Specifically, the rotating mechanism 51 passes, for example, the center of the upper surface of the table 4 (the mounting surface on which the substrate W is mounted), and can be centered on the virtual rotation axis A perpendicular to the mounting surface. The table 4 rotates. As a structure of the rotation mechanism 51, for example, a structure including a rotation shaft portion 511 and a rotation driving portion (for example, a rotation motor) 512 can be adopted. In this case, the rotation shaft portion 511 is in a state extending in the vertical direction (Z-axis direction). The upper end of the rotating shaft portion 511 is, for example, fixed to the back side of the table 4. The rotation drive unit 512 is, for example, in a state where the lower end of the rotation shaft portion 511 is rotatably held, and can rotate the rotation shaft portion 511. According to such a configuration, for example, the table 4 can rotate in the horizontal plane with the rotation axis A as the center in response to the rotation of the rotation shaft portion 511 by the rotation driving portion 512. Here, for example, the rotation mechanism 51 may be replaced by applying known rotation correction such as affine transformation to the pattern data 960 described later to perform position alignment in the rotation direction.
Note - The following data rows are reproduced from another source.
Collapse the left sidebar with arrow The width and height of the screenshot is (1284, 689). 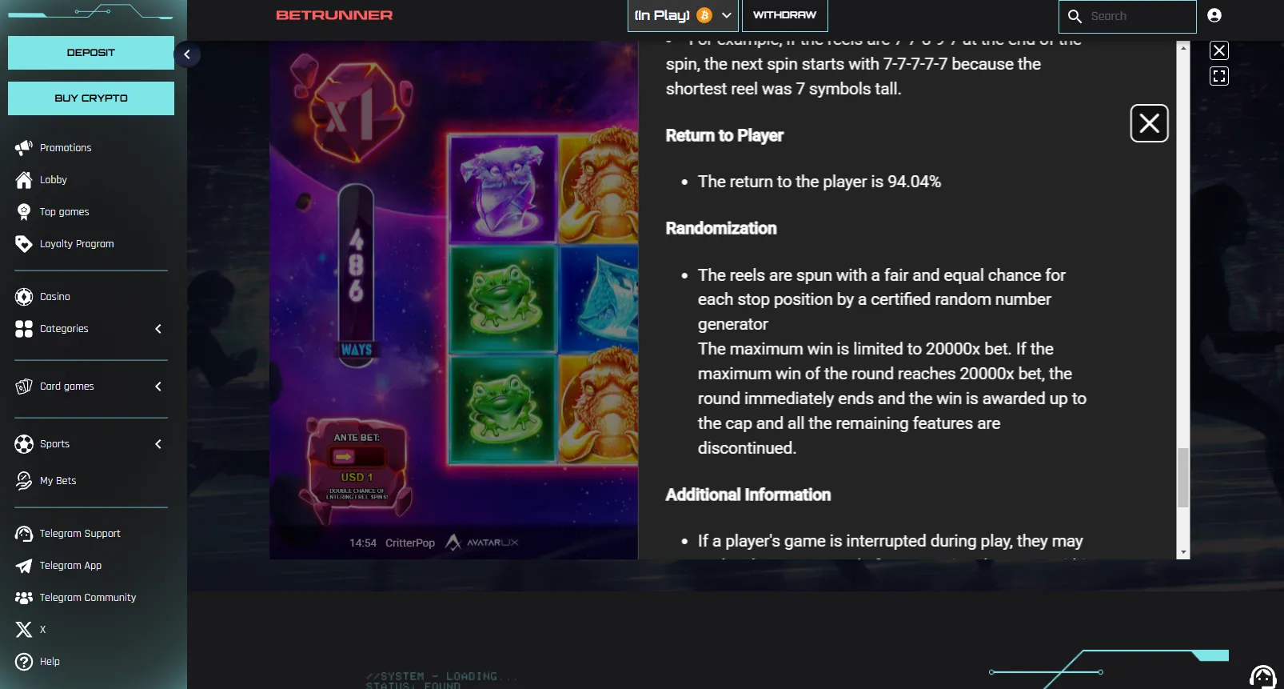(x=187, y=54)
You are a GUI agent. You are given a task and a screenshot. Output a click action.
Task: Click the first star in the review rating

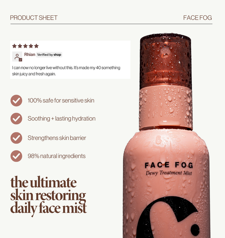coord(14,46)
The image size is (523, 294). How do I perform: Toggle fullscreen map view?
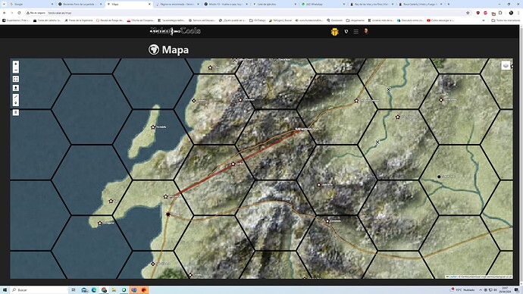click(x=16, y=79)
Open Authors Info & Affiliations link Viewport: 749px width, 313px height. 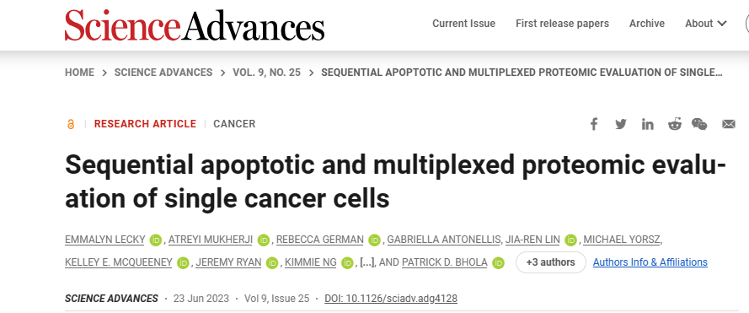650,262
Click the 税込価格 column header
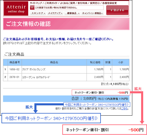Image resolution: width=147 pixels, height=135 pixels. [95, 62]
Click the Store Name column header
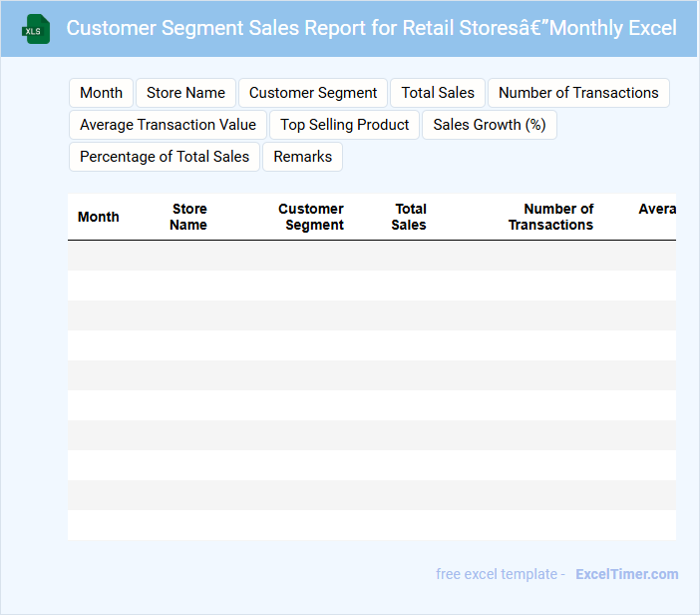Screen dimensions: 700x615 (188, 217)
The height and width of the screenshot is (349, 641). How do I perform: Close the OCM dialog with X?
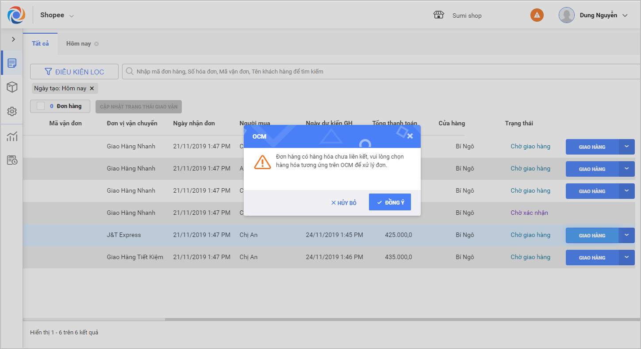pyautogui.click(x=410, y=136)
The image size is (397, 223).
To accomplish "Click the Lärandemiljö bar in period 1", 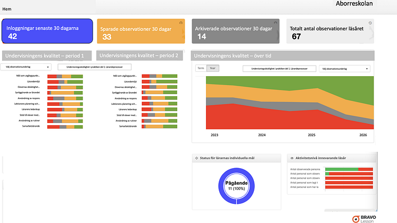I will [x=65, y=82].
The sub-scanning mechanism 53 includes, for example, a linear motor 531 and a pair of guide members 532. The linear motor 531 includes, for example, a moving member located on the lower surface of the support plate 52 in a state of being mounted on the lower surface of the support plate 52, and a fixed member located on the base in a state of being laid on the upper surface of the base plate 54 The upper surface of the board 54. The pair of guide members 532 are placed on the upper surface of the base plate 54 in a state where they are laid on the upper surface of the base plate 54 in parallel with each other in the sub-scanning direction, for example. Here, for example, a ball bearing is located between each guide member 532 and the support plate 52. The ball bearing system can move along the longitudinal direction (sub-scanning direction) of the guide member 532 while sliding with respect to the guide member 532, for example. Therefore, the support plate 52 is in a state of being supported by the pair of guide members 532 via the ball bearings. Thus, for example, when the linear motor 531 is operated, the support plate 52 can be smoothly moved in the sub-scanning direction while being guided by the pair of guide members 532.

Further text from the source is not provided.